## Instructions for the task
Only the lines that hold the word "width" are wanted from this listing.

(Study material)

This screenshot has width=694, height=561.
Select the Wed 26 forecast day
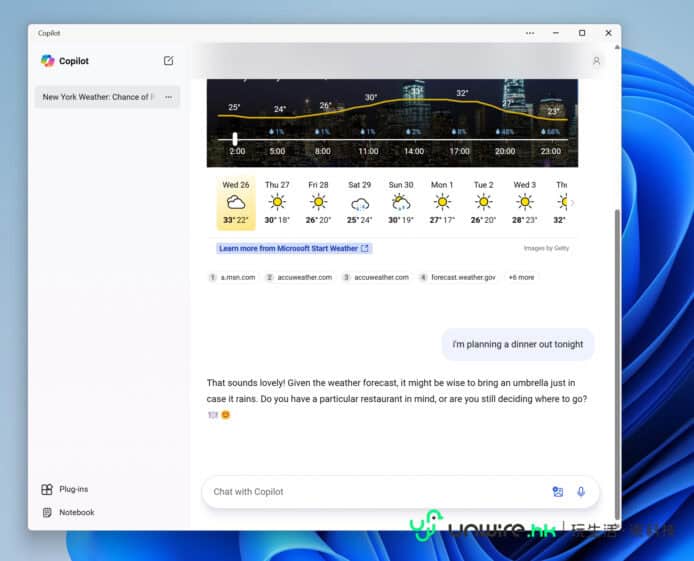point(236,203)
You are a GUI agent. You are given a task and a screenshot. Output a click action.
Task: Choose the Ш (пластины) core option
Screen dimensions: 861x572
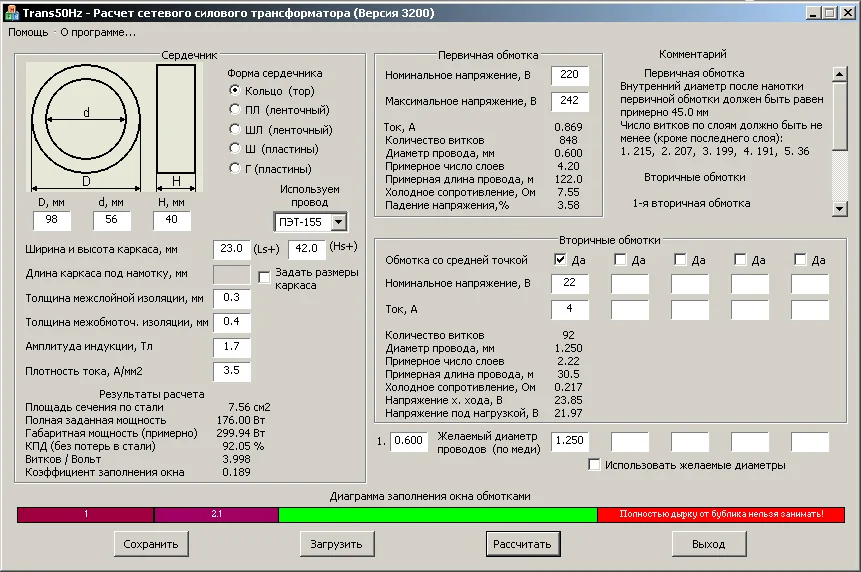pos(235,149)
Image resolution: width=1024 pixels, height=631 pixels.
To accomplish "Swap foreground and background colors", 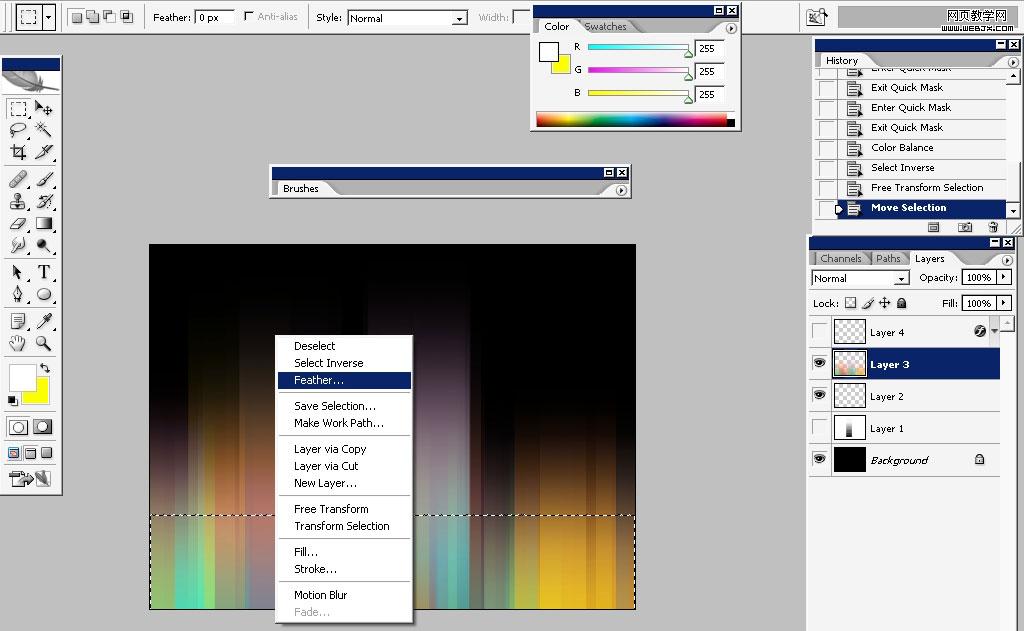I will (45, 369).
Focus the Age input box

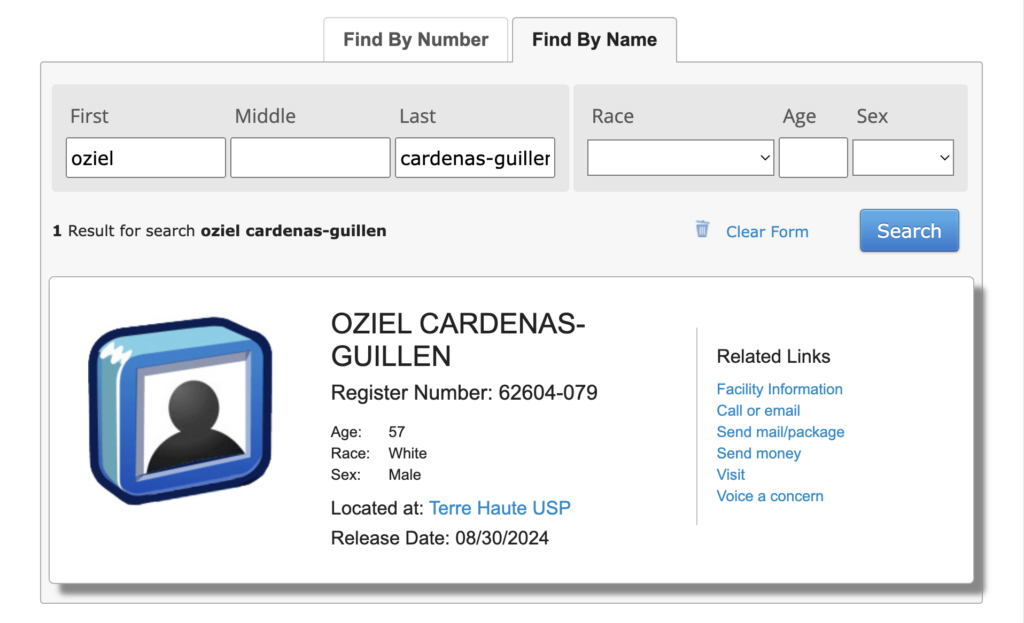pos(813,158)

(End Study material)

## Task response
This screenshot has width=694, height=561.
Image resolution: width=1024 pixels, height=631 pixels.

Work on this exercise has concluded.